支原体PCR检测试剂盒

规格 ：250次

碧云天生产的支原体PCR检测试剂盒(Mycoplasma PCR Detection Kit)，是一种通过巢式PCR法(Nested PCR)检测培养细胞等生物材料中是否存在支原体污染的检测试剂盒。
支原体(Mycoplasma)是最小、最简单的原核生物。支原体有如下特征：支原体无细胞壁结构，所以针对细胞壁的许多常见的抗生素，如青霉素或β-内酰胺类抗生素对支原体无效；支原体大小介于细菌和病毒之间，约为0.2-0.8μm，所以部分支原体可通过0.22μm滤器，常规的过滤对支原体无效；很多支原体由于自身的生物合成能力有限而依靠宿主提供营养，所以通常吸附或散落在细胞表面和细胞之间。支原体的这些特征使细胞培养过程中存在支原体污染的风险，细胞的支原体污染已经成为一个世界性的普遍问题。
支原体污染可能会严重影响细胞的状态，使细胞的基因表达、代谢特征发生变化，导致细胞生长减缓、分化和死亡异常，严重影响细胞功能。这些影响因素会严重影响实验结果的可靠性、可重复性和一致性，因此支原体污染的检测非常重要。
细胞培养过程中的细菌、酵母或霉菌污染在光学显微镜下可见，但支原体污染在光学显微镜下通常不可见，必须通过特定的检测方法进行检测。检测支原体污染的常用方法有支原体分离培养、ELISA、发光法等特殊的生化检测以及DNA荧光染色检测等。
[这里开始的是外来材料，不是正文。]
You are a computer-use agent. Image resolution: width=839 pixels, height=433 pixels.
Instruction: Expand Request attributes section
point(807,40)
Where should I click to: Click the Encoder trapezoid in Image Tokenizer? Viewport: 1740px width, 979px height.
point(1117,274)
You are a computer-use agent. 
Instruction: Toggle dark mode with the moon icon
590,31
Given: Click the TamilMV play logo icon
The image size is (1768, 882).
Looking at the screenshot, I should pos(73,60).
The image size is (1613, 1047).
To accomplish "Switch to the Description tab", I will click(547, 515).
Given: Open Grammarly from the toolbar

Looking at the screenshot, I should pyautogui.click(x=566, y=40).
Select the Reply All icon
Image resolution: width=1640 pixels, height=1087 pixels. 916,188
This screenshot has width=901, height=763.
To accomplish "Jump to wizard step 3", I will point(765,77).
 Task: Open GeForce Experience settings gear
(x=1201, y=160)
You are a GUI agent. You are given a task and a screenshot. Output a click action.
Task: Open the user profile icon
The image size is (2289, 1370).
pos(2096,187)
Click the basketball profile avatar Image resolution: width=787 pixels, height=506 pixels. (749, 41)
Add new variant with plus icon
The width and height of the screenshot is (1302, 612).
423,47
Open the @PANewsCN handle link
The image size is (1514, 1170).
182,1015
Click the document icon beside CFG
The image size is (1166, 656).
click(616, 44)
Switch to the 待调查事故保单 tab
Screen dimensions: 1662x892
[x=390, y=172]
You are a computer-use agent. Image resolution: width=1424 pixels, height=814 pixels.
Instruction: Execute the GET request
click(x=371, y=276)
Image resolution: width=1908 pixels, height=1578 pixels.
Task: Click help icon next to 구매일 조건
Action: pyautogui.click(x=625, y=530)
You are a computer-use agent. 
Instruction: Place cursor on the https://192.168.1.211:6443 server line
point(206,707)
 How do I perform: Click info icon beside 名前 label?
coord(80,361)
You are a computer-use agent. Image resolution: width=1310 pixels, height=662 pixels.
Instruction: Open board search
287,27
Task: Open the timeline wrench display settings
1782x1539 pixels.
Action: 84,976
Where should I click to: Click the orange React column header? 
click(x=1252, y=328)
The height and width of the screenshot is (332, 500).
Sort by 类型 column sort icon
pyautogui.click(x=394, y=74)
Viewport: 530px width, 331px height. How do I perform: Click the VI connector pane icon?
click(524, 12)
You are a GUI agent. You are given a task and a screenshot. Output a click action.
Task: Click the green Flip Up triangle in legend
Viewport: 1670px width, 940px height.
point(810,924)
上述检测方法中，大多操作步骤相对比较烦琐、灵敏性不高、不能区分支原体种类、需要特殊仪器或所需时间较长。而PCR法操作相对比较简单便捷，PCR扩增后通过电泳分析即可确定是否有支原体污染，并可根据扩增片段的大小大致预测至少11种所污染的支原体种属。如果有必要，也可以对PCR产物进行常规测序以确定具体的支原体种属。
本支原体PCR检测试剂盒是利用两对引物通过巢式PCR法特异性扩增支原体基因组DNA片段，从而实现对支原体的高灵敏度特异性检测的。原核生物的rRNA碱基序列非常保守，而rRNA操纵子上编码rRNA的DNA间隔区(space region)在各种生物种间的碱基序列差别很大，如16S和23S之间的间隔区。这个间隔区的DNA序列及长度在支原体各个种属间既有非常保守的部分，也有较大差异的部分。在编码16S和23S的保守区DNA上设计一对F1/R1引物，用于扩增16S和23S之间的间隔区，这就是巢式PCR的第一轮PCR (1st PCR)，用于初步鉴定是否有支原体污染；然后在编码16S和23S rRNA的DNA间隔区的保守区上设计一条F2引物，在编码23S rRNA的DNA上设计一条R2引物进行巢式PCR的第二轮PCR (2nd PCR)。通过巢式PCR可以大大提高检测的特异性和灵敏度。本产品的检测原理请参考图1。

图1. 支原体PCR检测试剂盒的检测原理图。

本试剂盒可快速、有效、高灵敏度地检测支原体污染。
本试剂盒提供了阳性对照Control template，便于确定PCR检测是否能正常工作，及样品中是否存在抑制PCR反应的物质。
如果发现有支原体污染，建议更换无污染的细胞进行培养。如果有必要预防或去除支原体，可以使用专用的支原体预防或去除试剂(C0288、C0290、C0292、C0293)。
如果用于20μl的PCR反应体系，本试剂盒共可以进行250次检测。如果用于50μl的PCR反应体系，本试剂盒共可以进行100次检测。
包装清单：

保存条件：
-20℃保存。
注意事项：
由于PCR反应非常灵敏，可以扩增目的基因序列超过1000万倍，在使用Taq酶时请注意避免微量待扩增DNA的污染，并尽量考虑设置不加模板的空白对照以确认是否有待扩增DNA的污染。
一般情况，1st PCR可以初步鉴定是否有支原体污染，但建议进行2nd PCR以进一步确认。
本试剂盒不能检测出人肺炎支原体(Mycoplasma pneumoniae)。
本产品仅限于专业人员的科学研究用，不得用于临床诊断或治疗，不得用于食品或药品，不得存放于普通住宅内。
为了您的安全和健康，请穿实验服并戴一次性手套操作。